7. The appellant, who is himself a practising lawyer, has
appeared in person and, inter alia, submitted that the appellant being the
father and natural guardian has every right to claim the custody of his
daughter-Dishita. He has vehemently contended that the Family Court
has not fairly appreciated the evidence on record and allowed the petition
of the respondent-mother illegally. Elaborating further, he has contended
that he is a practising lawyer and can take care of his daughter properly.
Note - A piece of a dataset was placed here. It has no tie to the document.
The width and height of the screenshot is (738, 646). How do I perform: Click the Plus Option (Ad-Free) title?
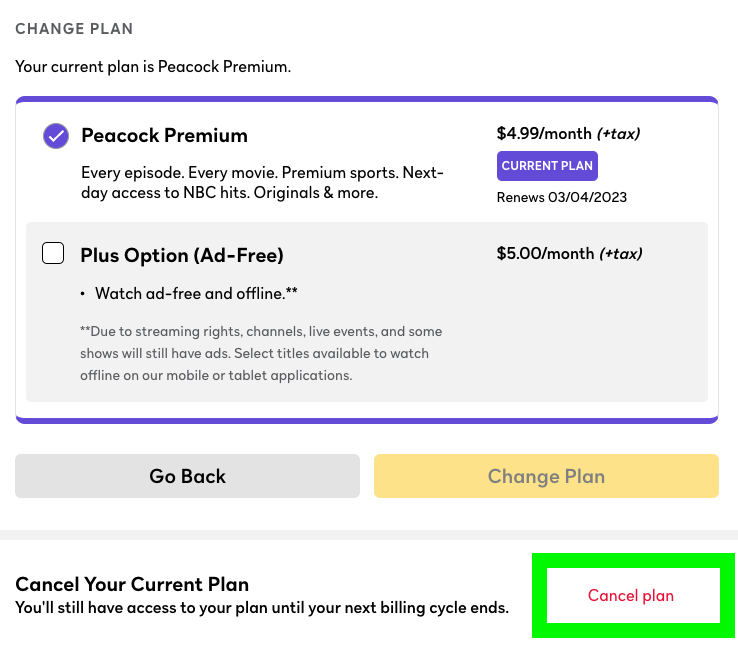click(x=182, y=255)
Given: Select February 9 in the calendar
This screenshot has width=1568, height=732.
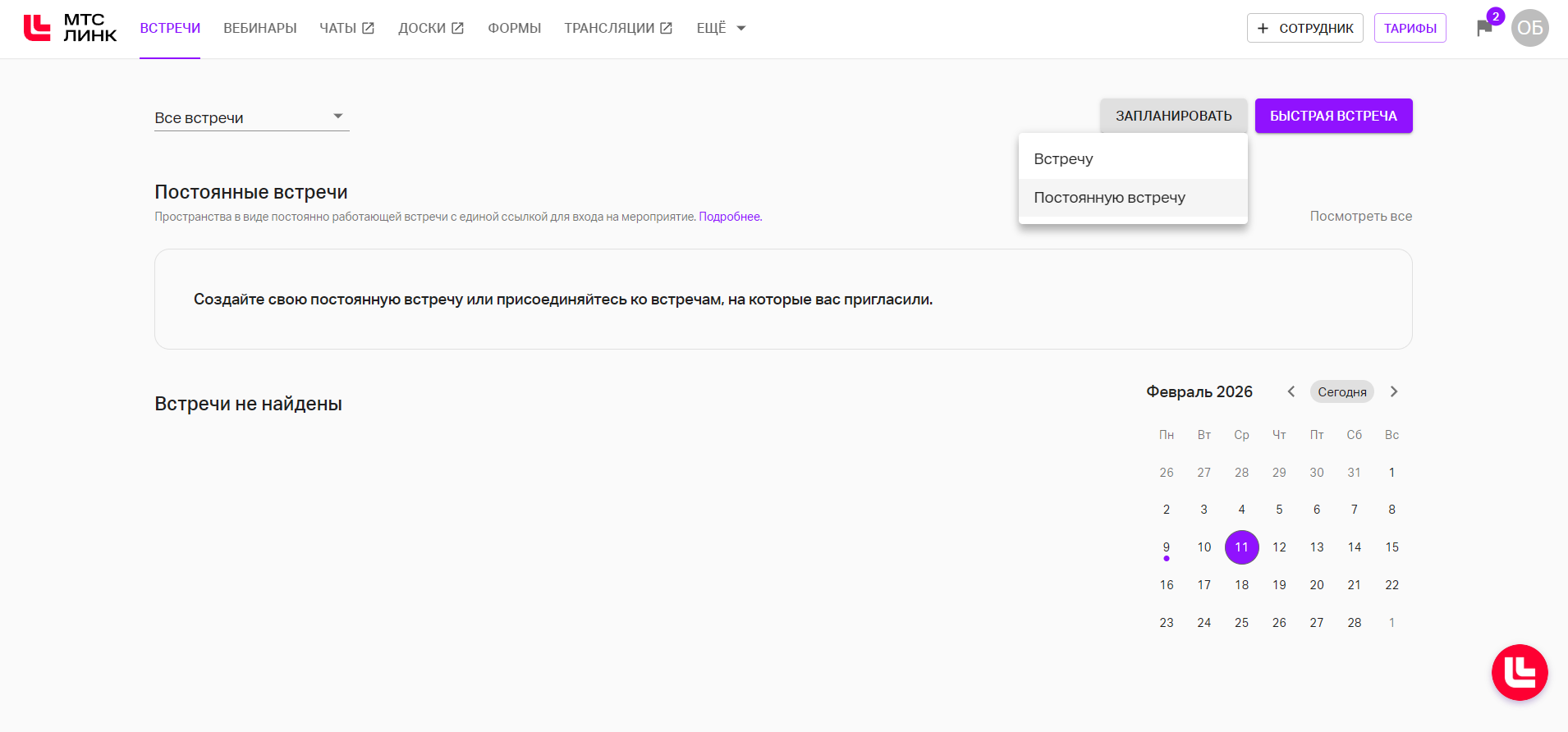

He further submitted that there would be irreparable damage to the
welfare of the minor daughter if she is allowed to remain with the
custody of the respondent-mother. He has submitted that the minor girl is
in the custody of the respondent-mother since 21.5.2017. In support of
his submissions, he placed reliance on Besant Vs. G. Narayaniah 1914
LR Vol. XLI 314, Thain Vs. Taylor 1925-26 Chancery Division T.1299
676, Siddiq-Un-Nissa Bibi Vs. Nizam Uddin Khan and others ILR 1931
(Vol. LIV) 128, In re: T. (ORSE H.) (An Infant) (1962) 3 WLR 1477,
Rosy Jacob Vs. Jacob A. Chakramakkal (1973) 1 SCC 840, Sri
Mahalinga Thambiran Swamigal Vs. His Holiness Sri La Sri Kasivasi
Arulnandi Thambiran Swamigal, (1974) 1 SCC 150, Githa Haritharan
Vs. Reserve Bank of India 1999 (2) SCC 228, Kumar V. Jahgirdar Vs.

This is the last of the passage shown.